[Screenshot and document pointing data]
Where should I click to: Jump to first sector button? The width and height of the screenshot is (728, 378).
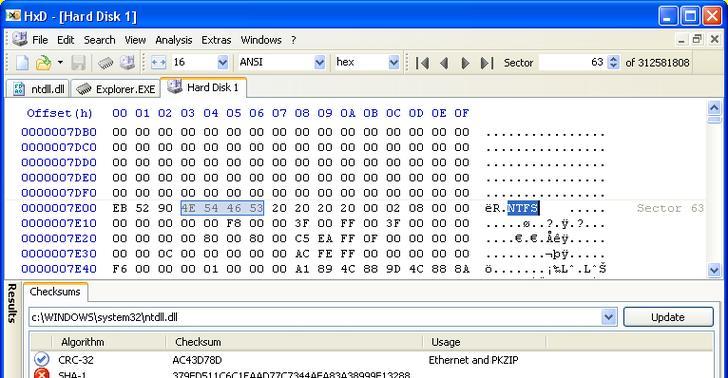[x=422, y=63]
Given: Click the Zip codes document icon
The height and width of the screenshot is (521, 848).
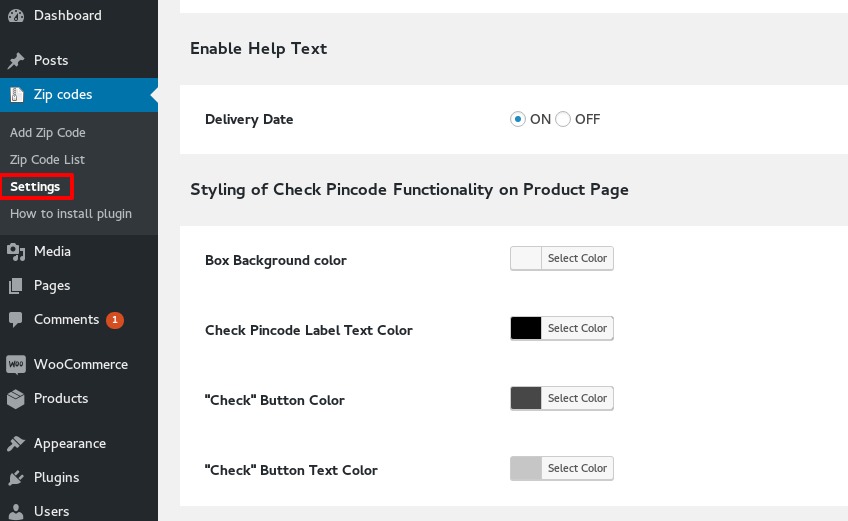Looking at the screenshot, I should (x=17, y=95).
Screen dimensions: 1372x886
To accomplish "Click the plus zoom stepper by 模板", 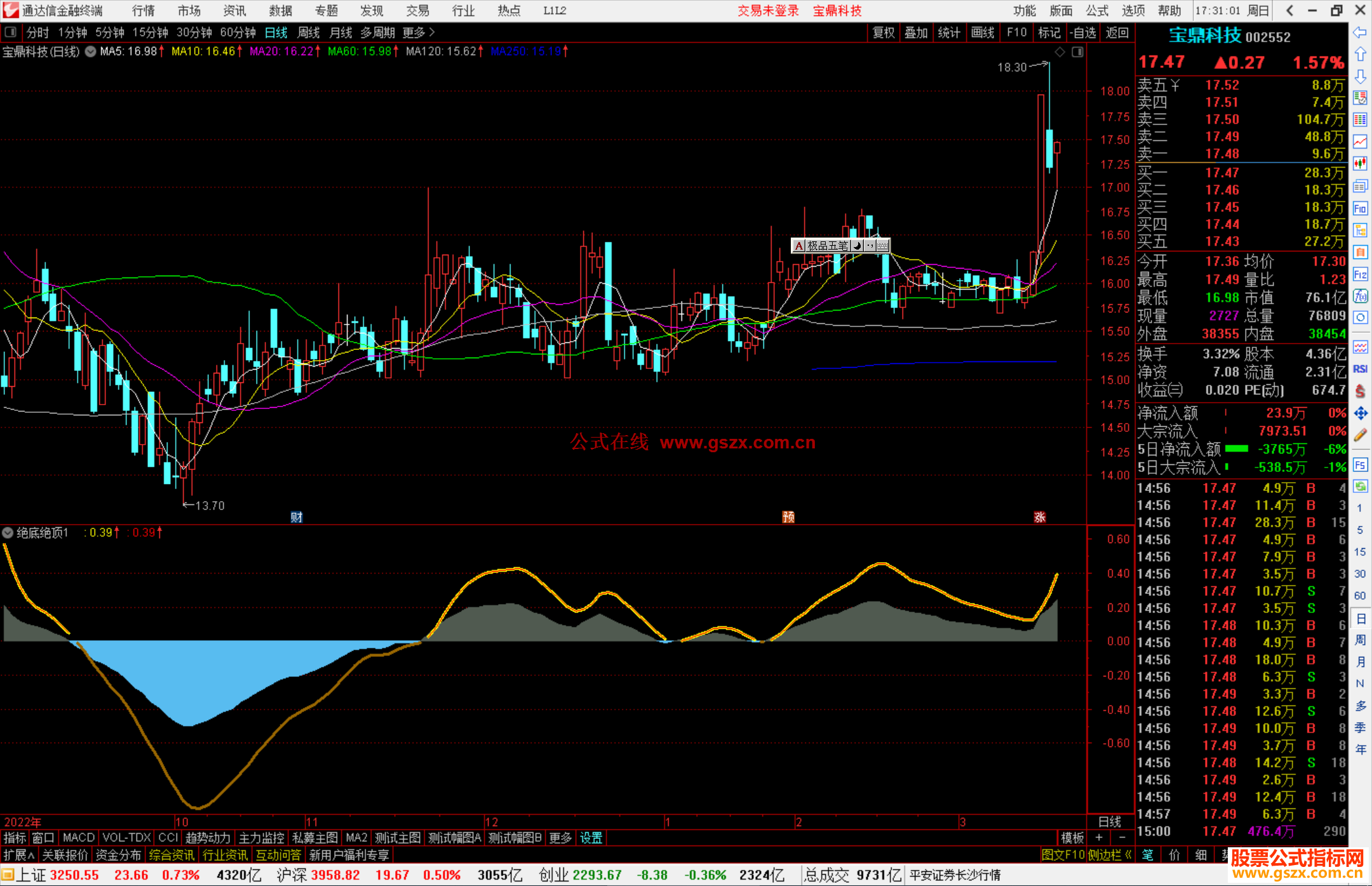I will (1099, 838).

Written request:
Reproduce the data word for word from its first line through the line containing "Looking at the", inclusive, omitting the pictures.

Answer below:
Where should I click to: Jump to first sector button? The width and height of the screenshot is (728, 378).
[x=422, y=63]
Given: Click the Zip codes document icon
The height and width of the screenshot is (521, 848).
Looking at the screenshot, I should (x=17, y=95).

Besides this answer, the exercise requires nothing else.